You get the idea.  I also add a property that accesses the direct reports of the person but here is the rub, I want to be able to have the OrgChartProvider writer optimize the traversal of the tree but to keep it intuitive and simple to the app programmer.  Of course its up to the provider writer to choose to do this or not but I decided to add a little hook to help him do that:

private List<OrgPerson> _directReports;

 

        public List<OrgPerson> DirectReports

        {

            get

            {

                if (!_directsTraversed && _provider != null)

                {

 

                    this._directReports = _provider.FindDirectReports(this);

                    _directsTraversed = true;

                    return _directReports;

                }

            }

            set { }

        }

I keep a Boolean _directsTraversed so that the OrgChartPerson can call into the provider to get more chunks of data when it is needed.  I will later use a config section to specify private settings for the provider so that it can restrict an entire tree traversal for a simple query.

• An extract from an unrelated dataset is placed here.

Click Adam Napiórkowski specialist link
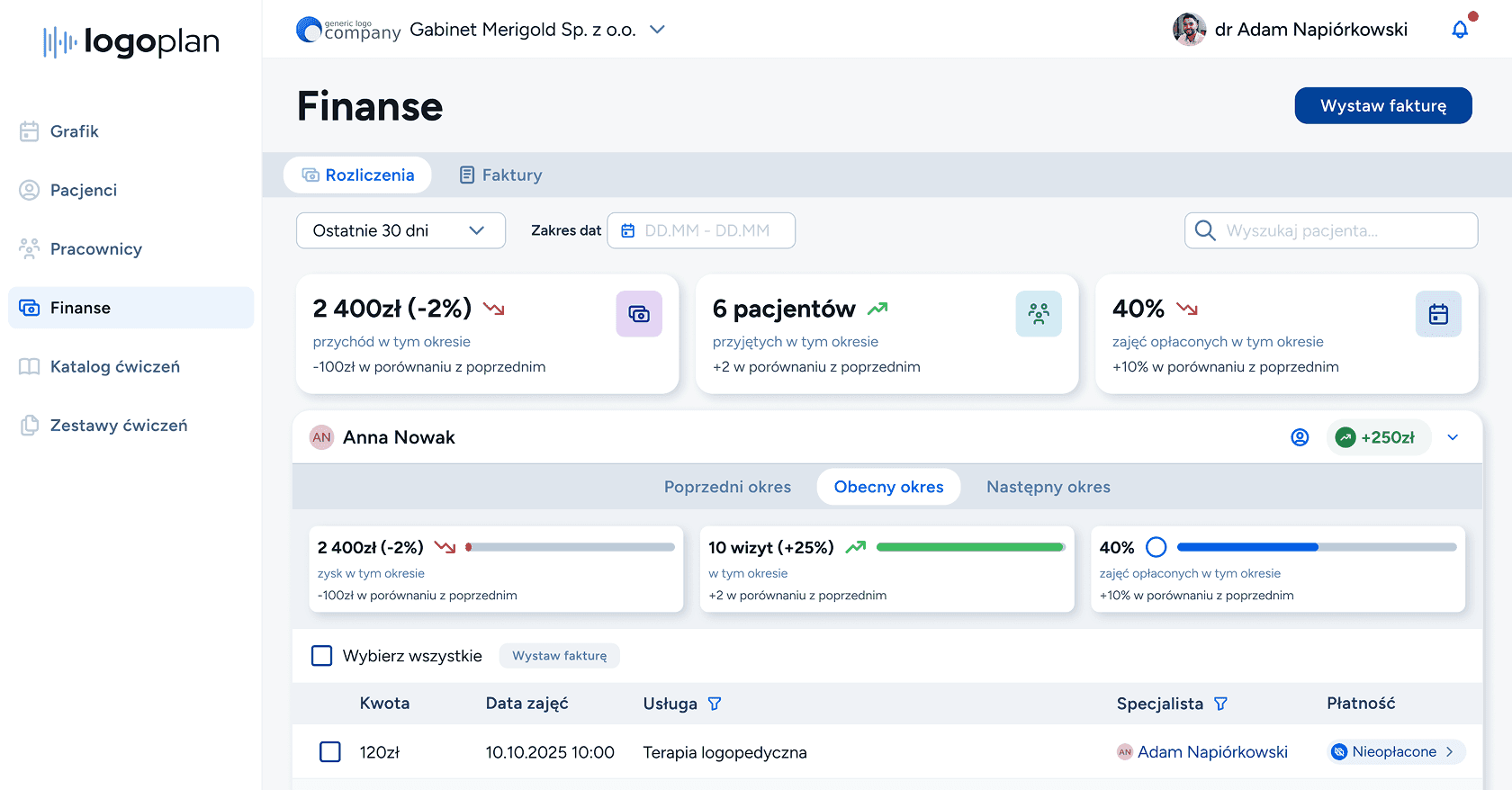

This Boolean value will be set by the provider and can default to true if the entire tree is evaluated in one go.

We can handle the traversal the other way in the same manner to find a person’s manager.

private List<OrgPerson> _manager;

 

        public List<OrgPerson> Manager

        {

            get

            {

                if (!_mangerTraversed && _provider != null)

                {

 

                    this._manager = _provider.FindManager(this);

                    _mangerTraversed = true;

                }

return _directReports; // can be null if there are no directs

 

            }

            set {}

        }

 

 

This is a classic pattern to give a lazy evaluation of the manager object. In fact it is the _provider member that is doing the hard work but the programmer just sees the OrgPerson as a simple object.  So it looks like we have a two way navigation built into the tree but the magic is done by the OrgChartProvider class.  So lets look next at how that class might work.

I will again borrow the same pattern as the provider model in ASP.Net.   I will have an abstract base class:

public class OrgChartProvider

    {

 

...

        public abstract List<OrgPerson> FindDirectReports(

        string managerNameToMatchRegex,

 

        out   FindPersonStatus status);

 

 

        public enum FindPersonStatus { success, invalidName, ambiguousExpression, notImplemented };

 

       

        public abstract List<OrgPerson> FindDirectReports(

    OrgPerson manager,

 

    out   FindPersonStatus status);

 

 

        public enum FindPersonStatus { success, invalidName, ambiguousExpression, notImplemented };

 

        public abstract List<OrgPerson> FindPerson(

       OrgPerson personToMatch,

 

       out   FindPersonStatus status);

        public abstract System.Collections.Generic.List<OrgPerson> FindPerson(

            string personToMatchRegExp,

 

            out   FindPersonStatus status);

 

    };

 

 

So my implementation will fill out these abstract methods.

So I now have identified the triad of classes that make the basic provider model work.  Next I will fill out these stubs.